Enfin, en matière de droits de mutation à titre gratuit pour éviter une imposition à 60 %, les couples non mariés ont recours à des techniques conventionnelles comme l'acquisition en indivision ou l'assurance vie. Mais ces formules, outre qu'elles exigent une certaine connaissance du droit et l'appel à des spécialistes, ne répond pas à la préoccupation d'égalité. Il est proposé d'étendre la même exonération des droits de mutation existant actuellement pour le conjoint et les enfants à une tierce personne. Pour que la réforme soit complète, il faudrait modifier le barème pour relever le seuil d'imposition à 500 000 F.
Telles sont les propositions que présentent les Sénateurs du groupe communiste républicain et citoyen afin que les femmes et les hommes qui ont choisi une communauté de vie en dehors du mariage voient leur liberté respectée.
PROPOSITION DE LOI
Article 1 er
La preuve de l'union de fait s'établit par tous moyens.
Elle résulte notamment d'un certificat signé au service d'état civil par les deux personnes physiques concernées, de l'acte de vie en commun délivré par le tribunal d'instance ou par le juge aux affaires familiales à l'occasion de la reconnaissance d'un enfant, ou par une déclaration d'imposition commune à l'impôt sur le revenu.
L'union de fait entre deux personnes non mariées assimile chacun des intéressés au conjoint pour tous les contrats civils, notamment en matière d'assurances et de baux locatifs, en matière successorale, de protection sociale, de droits ouverts par le code du travail, dans les statuts de la fonction publique et dans les conventions collectives. Elle a également les mêmes effets lorsqu'une des deux personnes est étrangère, en matière d'accès à la nationalité française, d'entrée et de conditions de séjour. Une personne ne peut être liée que dans une seule union de fait produisant les droits ci-dessus.
Article 2
Dans la loi n° 72-3 du 3 janvier 1972 sur la filiation et la loi, n° 93-22 du 8 janvier 1993 relative à l'état civil, les mots : «filiation légitime, filiation naturelle, enfant légitime, enfant naturel, légitimation» sont remplacés par les mots : «filiation pendant le mariage, filiation hors mariage, enfant de parents mariés, enfant de parents non mariés, reconnaissance légale».
Article 3
I. - L'article 334 du code civil est ainsi rédigé :
« Art. 334. - L'enfant né hors mariage a les mêmes droits et les mêmes devoirs que l'enfant né pendant le mariage dans ses rapports avec ses père et mère.

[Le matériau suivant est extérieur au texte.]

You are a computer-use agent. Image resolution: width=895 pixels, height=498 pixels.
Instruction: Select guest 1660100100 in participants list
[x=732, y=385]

« Il entre dans la famille de sa mère et dans celle de son père. »
II. - L'article 757 du code civil est ainsi rédigé :
«Art. 757. - L'enfant né hors mariage a dans la succession de ses père et mère et autres ascendants, ainsi que de ses frères et soeurs et autres collatéraux, les mêmes droits qu'un enfant né pendant le mariage. »
Article 4
Après l'article 915-2 du code civil, il est inséré un article 915-3 ainsi rédigé :
«Art. 915-3. - Dès lors qu'un des partenaires n'est pas engagé dans les liens du mariage, l'union de fait produit tous les effets du mariage en matière de droits successoraux. »
Article 5
Les droits successoraux institués par la présente loi ne pourront être exercés dans les successions ouvertes avant son entrée en vigueur.
Article 6
En matière d'impôt sur le revenu des personnes physiques, les couples non mariés peuvent opter pour une déclaration unique d'imposition.